Skip to main content

Task Contracts

Guarantees

Execution Semantics

  • At-least-once execution: Every scheduled task will be attempted at least once (unless cancelled)
  • Idempotency key respect: Tasks with the same idempotencyKey run the handler at most once within idempotencyRetentionMs (default 24h); subsequent executions return the stored result. Requires a shared KV store to hold across workers/instances
  • Concurrency cap: maxConcurrency is enforced via a distributed counter — at most N instances of a task type run concurrently across the fleet; a worker that can't reserve a slot leaves the task for another
  • State machine validity: Tasks only transition through valid states:
    scheduled → claimed → running → success|failed|retry
    failed → dlq|retry|scheduled
    retry → scheduled
    dlq → scheduled (replay)

Retry Behavior

  • Bounded retries: Tasks retry up to maxRetries times before going to DLQ
  • Exponential backoff: Retry delays increase exponentially with configurable base and multiplier
  • Jitter: Retry times include random jitter to prevent thundering herd

Claim/Lease

  • Exclusive execution: Only one worker executes a task at a time (via claim mechanism)
  • Claim expiration: If worker dies, claim expires after timeout, allowing reclaim
  • No dual execution: CAS operations prevent split-brain dual execution

Recurring Tasks

  • Scheduled execution: Recurring tasks execute at specified intervals
  • Timezone honored: Cron schedules are evaluated in the configured timezone (default UTC), so DST transitions shift wall-clock fire times correctly
  • Configurable catchup: A catchup policy controls how missed occurrences (worker downtime / delayed tick) are handled — "skip" (default, fire once, no pile-up), "last" (coalesce all missed runs into a single execution), or "all" (re-run each missed occurrence between lastRunAt and now, bounded to 1000 per tick)
  • Drift control: Fixed-rate vs fixed-delay semantics are explicit and honored

Dead Letter Queue

  • Replay lineage: Replaying a DLQ entry preserves originalTaskId and increments a replayCount that survives across repeated failures/replays; replays may carry an optional replayedBy actor and are recorded in a replay audit log
  • Alerting hook: An optional onDlqEnqueue callback fires whenever a task lands in the DLQ (failures in the hook never affect DLQ persistence)
  • Bounded replay: retryAll is bounded by a limit (default 100) and audited
  • Metrics: metrics() exposes the current DLQ count and oldest-entry age

Progress, Heartbeat, Result TTL

  • Progress reporting: Handlers receive ctx.reportProgress(percent, message?) which persists progress (clamped 0–100) so a monitor can read it via storage.getProgress
  • Heartbeat: Running tasks update lastHeartbeatAt independently of lock extension, so a stalled task is detectable even while its lock is still valid
  • Result TTL: resultTtlMs (default 24h) sets resultExpiresAt on completed/failed records; expired records are removed lazily on the next read rather than accumulating forever

Cloudflare Queues Backend

  • Push delivery: createCloudflareQueueProducer(binding) enqueues tasks onto a Workers Queue and createQueueConsumer({ kv, registry }) executes them from a MessageBatch, acking on success/dead-letter and retrying (with backoff delaySeconds) on retryable failure — no long-lived poller required

Non-Guarantees

Timing (What We Don't Promise)

  • Exact execution time: Tasks execute "around" scheduled time, not precisely at it
  • Order preservation: Tasks scheduled at same time may execute in any order
  • Clock accuracy: System depends on reasonable clock accuracy (±seconds, not milliseconds)

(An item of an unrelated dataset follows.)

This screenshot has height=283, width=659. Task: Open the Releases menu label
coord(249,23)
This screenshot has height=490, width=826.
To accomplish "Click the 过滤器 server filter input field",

Execution (What We Don't Promise)

  • Exactly-once: Delivery is at-least-once. idempotencyKey gives effectively-once execution within the retention window when a shared KV is configured, but without an idempotency key (or with a memory KV that isn't shared) a task may run more than once
  • Concurrency cap without shared KV: maxConcurrency enforcement relies on the shared counter; with the per-process memory KV it only bounds a single instance
  • Execution duration limits: Tasks can run indefinitely (unless timeout configured)
  • Permanent result persistence: Completed task records (including results) are retained only until resultExpiresAt (resultTtlMs, default 24h), then removed on the next read; they are not kept forever

Distributed (What We Don't Promise)

  • Fair distribution: Work distribution across workers is best-effort, not guaranteed fair
  • Affinity: Same task may execute on different workers across retries

Failure Modes

Worker Crash During Execution

  • Task remains in claimed or running state
  • Claim expires after timeout
  • Another worker reclaims and retries
  • runCount is incremented for retry tracking

Database Unavailable

  • Task scheduling fails (reported to caller)
  • Running tasks may fail to update status
  • On recovery, orphaned claims are reclaimed

Poison Pill (Always-Failing Task)

  • Retries up to maxRetries
  • Moves to DLQ after exhausting retries
  • Does NOT block other tasks in queue
  • DLQ can be replayed with new idempotency key

Clock Skew Between Workers

  • Claim timeouts account for reasonable skew (recommended: timeout > 2× max skew)
  • Scheduling uses server time, not worker time
  • Backoff calculations use relative time

Test Coverage

  • tests/invariants/task-state-machine.test.ts - State machine invariants
  • tests/invariants/distributed-correctness.test.ts - Distributed scenarios
  • tests/tasks/worker.test.ts - Worker behavior
  • tests/tasks/scheduler.test.ts - Scheduling
  • tests/tasks/retry.test.ts - Retry logic
  • tests/tasks/dlq.test.ts - Dead letter queue
  • tests/tasks/recurring.test.ts - Recurring tasks